Christ In Winter: Reflections on Faith for the Years of Winter
Preachers will go to any lengths to raise money for a good cause. And to humiliate someone they love. Which is the nature of sports.
Yesterday was pay-off Sunday at our church. To raise money for the recent mission trip, our pastors had placed two jars, with their names, where people could drop money in. The loser, the one who raised the lesser amount of money, had to pay a penalty. The winner got to enjoy the public humiliation of the other. To make it more interesting, they are married to each other! Apparently love of team comes way before love of spouse!
Both Jimmy and Mary Beth are die-hard Cubs fans, Mary Beth because she is a Chicago girl with generations of forebears who were Cubs fans, and Jimmy because… well, how do you know why a Mississippi boy does anything, except that 108 years of losing comes naturally. 
Years of losing served him well yesterday, because he was the loser of the “jar wars” competition. His punishment was having to preach wearing a White Sox shirt! Oh, the humanity! Or lack of it! What could be more embarrassing for a Cubs fan?
You cannot be both a Cubs fan and a White Sox fan.  Mary Beth said that as she was growing up, she was taught that if the Cubs won and the Sox lost on the same day, the Cubs had won twice.
Why should that be? The Cubs and Sox are in different leagues. They did not play each other for 100 years. It’s only been in the recent few years of inter-league play that they have met on the same field, and that seems actually to have dampened the intensity of their rivalry a bit. They inhabit the same city, suffer from the same corrupt politicians. Their fans go to the same schools, shop at the same stores. [“The Jewels”] Sometimes they are even members of the same family. Why should they not only enjoy the victories of their own team but enjoy the losses of the other, sometimes even more than their own victories?
It’s like the Jews and Arabs in The Unholy Land, or Catholics and Protestants in North Ireland. They are the same people. They have the same heritage. They look alike. The only way you can tell them apart is by whether they wear Cubs or Sox jerseys.
Not everyone is a baseball fanatic, but we all seem to want competition, the chance to cheer for someone over someone else. I know a couple of guys who don’t know a curve from a Chevy but can almost come to fisticuffs over which opera diva is better in which role.
Fortunately, we have social science to explain this to us. Even better, we have L. Jon Wertheim and Sam Sommers to summarize that research for us in their excellent book, This Is Your Brain on Sports. The only problem is that the research proves both sides of every rationale for our sports competition fanaticism.

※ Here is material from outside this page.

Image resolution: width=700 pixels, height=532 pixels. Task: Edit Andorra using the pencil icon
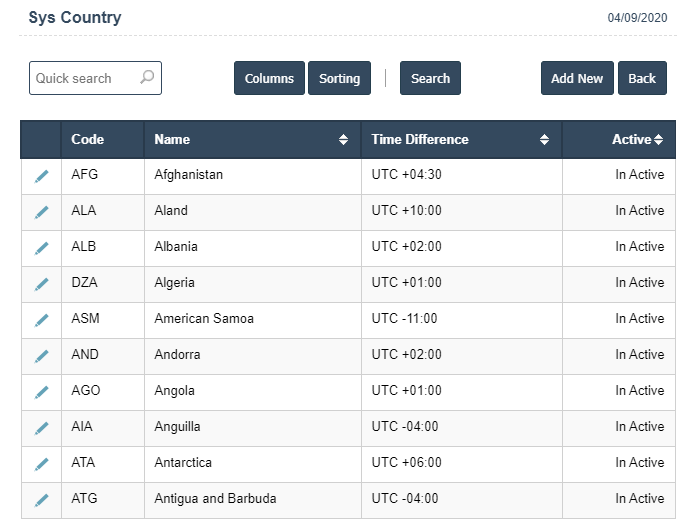click(41, 356)
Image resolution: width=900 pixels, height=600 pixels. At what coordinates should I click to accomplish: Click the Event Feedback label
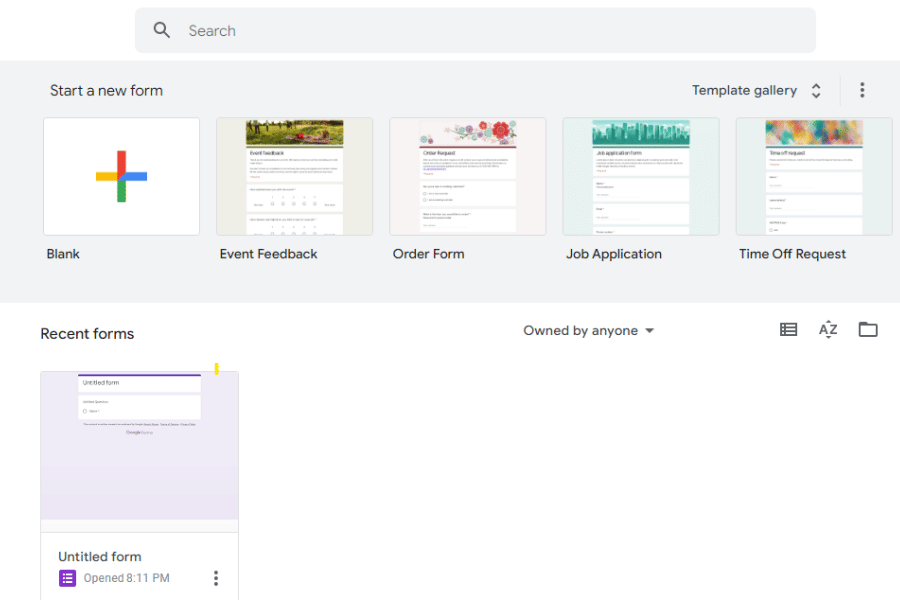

It’s not really that much of a mystery. The reason is “original sin,” that tendency in each of us to say, “There is not enough to go around, and so I must get mine at the expense of others.” For every winner there is a loser, and I hate being a loser even more than I like being a winner.
The antidote to original sin is Christ, the one who feeds five thousand on one fish sandwich, who says, “If you just give thanks for what you have, and share it, there is enough to go around.”
Theology and sports are very much alike. God gives them to us for fun. It’s when we begin to take them seriously that we get into trouble.
1] Elaine Palencia, the poet, and her friend, Vanda, once went to Oxford, MS on a Faulkner pilgrimage tour. They were looking at the Confederate monument when an old codger came up and said, “You know what that is?” They thought they knew but declined to speculate. He spat on the ground and said, “That’s a trophy for second place.”
2] That is the reason Barack Obama has been so pilloried and obstructed by so many in Congress and elsewhere. They are all Cubs fans. Or maybe it’s really not because he is a White Sox fan…
One of the strangest baseball games ever must have been Labor Day in 1926 when the Ku Klux Klan beat the Hebrew Stars 4-0.